Der eine sagt, er sei ein Professor und gegen seinen Willen hier, seit vielen Jahren schon, und bittet darum, das Missverständnis aufzuklären. Der andere jammert nur vor sich hin. Ein Mann namens Sia sitzt auf einem Bett und erzählt von den Toten, die er im Krieg gesehen hat und den Drogen, die er danach nahm. Hier sei nun alles gut. Es sitzt auf seinem Bett in einem riesigen Saal des Kissy Mental Hospital in Freetown, der Hauptstadt von Sierra Leone in Westafrika.

Es riecht so, als sollte jemand mal das Fenster öffnen, obwohl alle schon offen sind. Manche Betten haben einen Bezug über der Matratze, manche nur noch zerschlissene Teile von ihm. Manche Männer sind an das Eisengestell des Bettes gekettet, manche können frei herumlaufen. Alle haben glasige Augen, aus denen sie einen anschauen, wie aus einer Welt, die sehr weit entfernt ist. Alle nehmen Tabletten. "Das stabilisiert sie, das ist der Anfang der Therapie", sagt Dr. Edward Nahim.

Das Kissy Mental Hospital wurde 1820 von den Briten gegründet, als das erste Psychiatrische Krankenhaus in Sub-Sahara-Afrika, das es auch ziemlich lange geblieben ist. Und fast vier Jahrzehnte lang war Edward Nahim dort der einzige Arzt, der einzige Psychiater des ganzen Landes. Eines Landes, das so dringend Psychiater braucht, wie kaum ein anderes auf der Welt. Sieben Millionen Menschen leben in Sierra Leone, etwa eine Million von ihnen benötigt dringend eine Behandlung, leidet unter verschiedenen psychischen Erkrankungen wie Depression oder Schizophrenie, schätzt Nahim. Erst war es der Bürgerkrieg, der elf Jahre dauerte, Zehntausenden das Leben kostete und das ganze Land traumatisierte. "Jeder hat jemanden verloren oder jemanden sterben sehen. Viele Menschen haben eine posttraumatische Störung", sagt Nahim.

Inhalt der Daten:
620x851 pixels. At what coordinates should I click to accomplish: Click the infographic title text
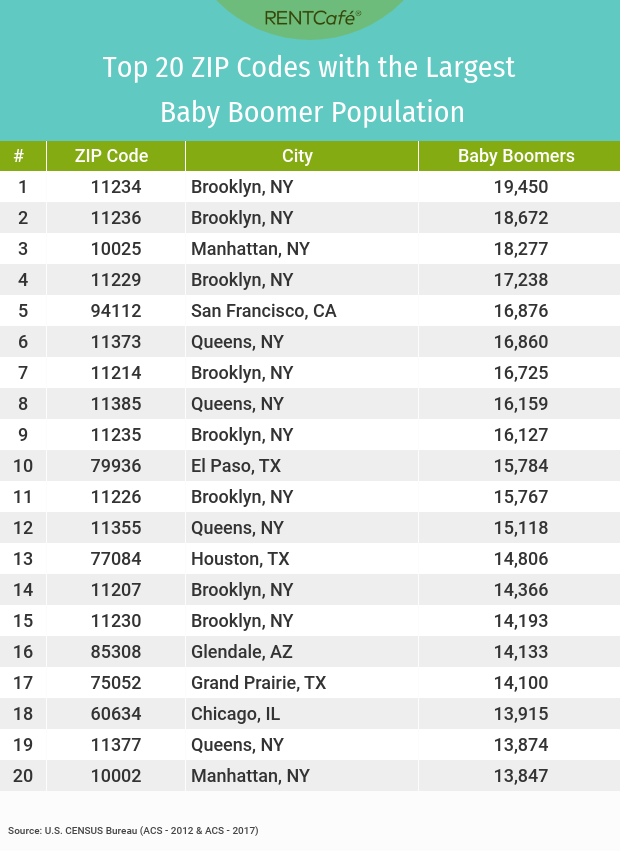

Aufgabenstellung: Gib aus dem Text über das Kissy Mental Hospital den Abschnitt wörtlich aus, der bei den Worten „Es riecht so, als“ einsetzt und mit „sagt Dr. Edward Nahim.“ schließt.

Antwort:
Es riecht so, als sollte jemand mal das Fenster öffnen, obwohl alle schon offen sind. Manche Betten haben einen Bezug über der Matratze, manche nur noch zerschlissene Teile von ihm. Manche Männer sind an das Eisengestell des Bettes gekettet, manche können frei herumlaufen. Alle haben glasige Augen, aus denen sie einen anschauen, wie aus einer Welt, die sehr weit entfernt ist. Alle nehmen Tabletten. "Das stabilisiert sie, das ist der Anfang der Therapie", sagt Dr. Edward Nahim.